What is the best way to extract Syslog Fields with Beats Inputs

marius · March 15, 2016, 3:08pm

Hi,

I setup ELK and Logstash with a Beats input:

input {
  beats {
    port => 5044
    ssl => false
    # ssl_certificate => "/etc/pki/tls/certs/logstash-beats.crt"
    # ssl_key => "/etc/pki/tls/private/logstash-beats.key"
    # codec => syslog
  }
}

I experimented with assigning a codec, but this doesn't work. Also the SSL stuff is inactive because this is a test environment.

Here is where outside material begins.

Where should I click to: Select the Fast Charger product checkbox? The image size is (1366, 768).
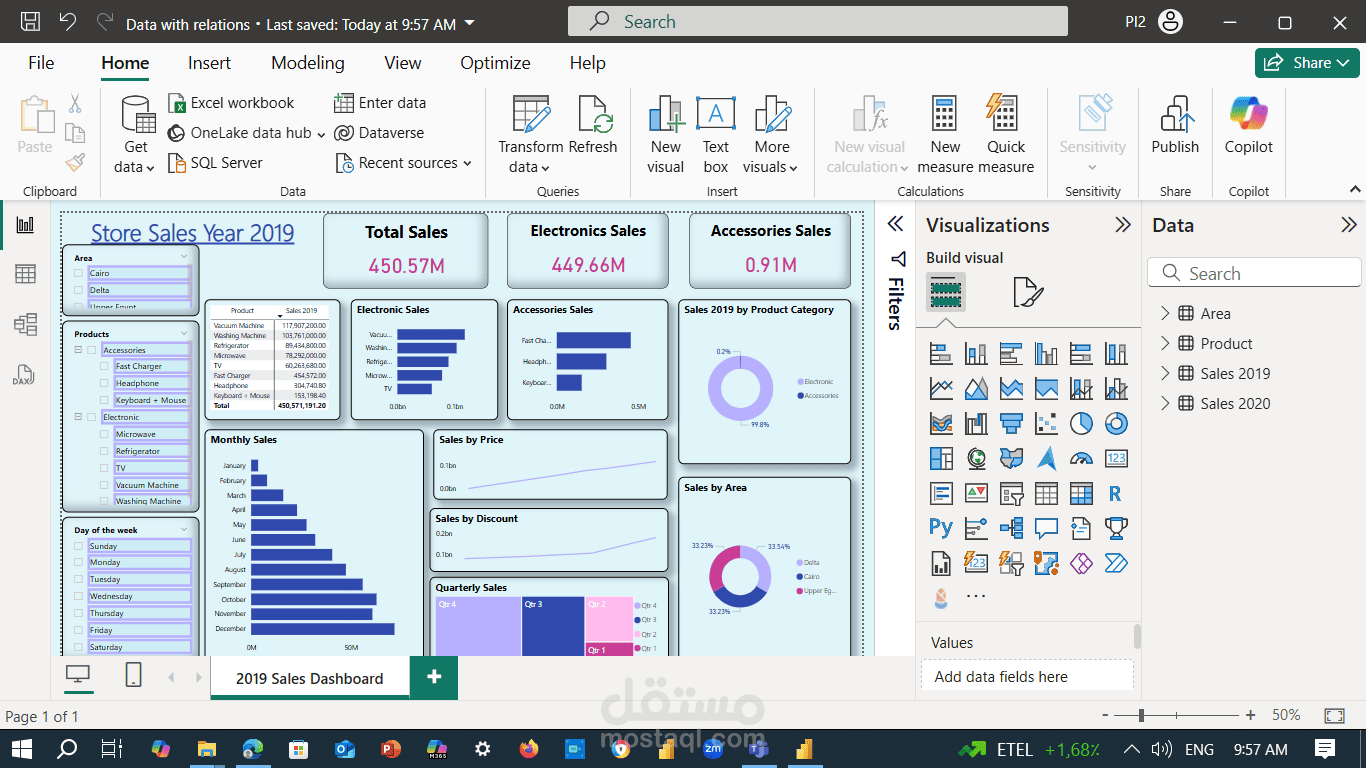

Now I have filebeat, and I forward logs:

output:
  logstash:
    enabled: true
    hosts:
      - elk:5044
    # tls:
    # certificate_authorities:
    #    - /etc/pki/tls/certs/logstash-beats.crt
    timeout: 15

filebeat:
  prospectors:
    -
      paths:
        - /var/log/syslog
        - /var/log/auth.log
      document_type: syslog

I would like to get fields extracted in Kibana from messages like this:

Mar 15 15:56:30 mjo dnsmasq-dhcp[4818]: DHCPREQUEST(virbr0) 192.168.100.225 52:54:00:d7:47:49

In Kibana the application field (dnsmasq-dhcp) does not get extracted:

Is there an easy way to perform the field extractions to benefit from the visualizations? I would like to use the Beats agent to forward Syslog as well as files, because the integration is central and easy to manage. Of course I can use Rsyslog and forward into Logstash directly, but I'd like to do all the Forwarding with Filebeat here.

Thanks ;),
Marius

andrewkroh · March 15, 2016, 4:02pm

Hi @marius, you don't need a codec here. You need grok and date filters. See the example filter in this Logstash configuration example.

If you need to debug grok patterns try this handy site: https://grokdebug.herokuapp.com/

marius · March 15, 2016, 5:33pm

Ok, I get that.

The type of the received syslog entry via Beats is "log".

So I would apply Grok filters from the Syslog example on the type "log"?

The problem with Beats is that this is a very generic type. It would be better if we could set types like "app log" "sys log" or "foo log" and match Grok patterns specifically per prospector this way.

magnusbaeck · March 15, 2016, 8:15pm

The problem with Beats is that this is a very generic type. It would be better if we could set types like "app log" "sys log" or "foo log" and match Grok patterns specifically per prospector this way.

Your document_type: syslog should take care of that.

The configuration you posted isn't consistent with the Kibana screenshot; the configuration reads syslog and auth.log but the event in Kibana is from daemon.log.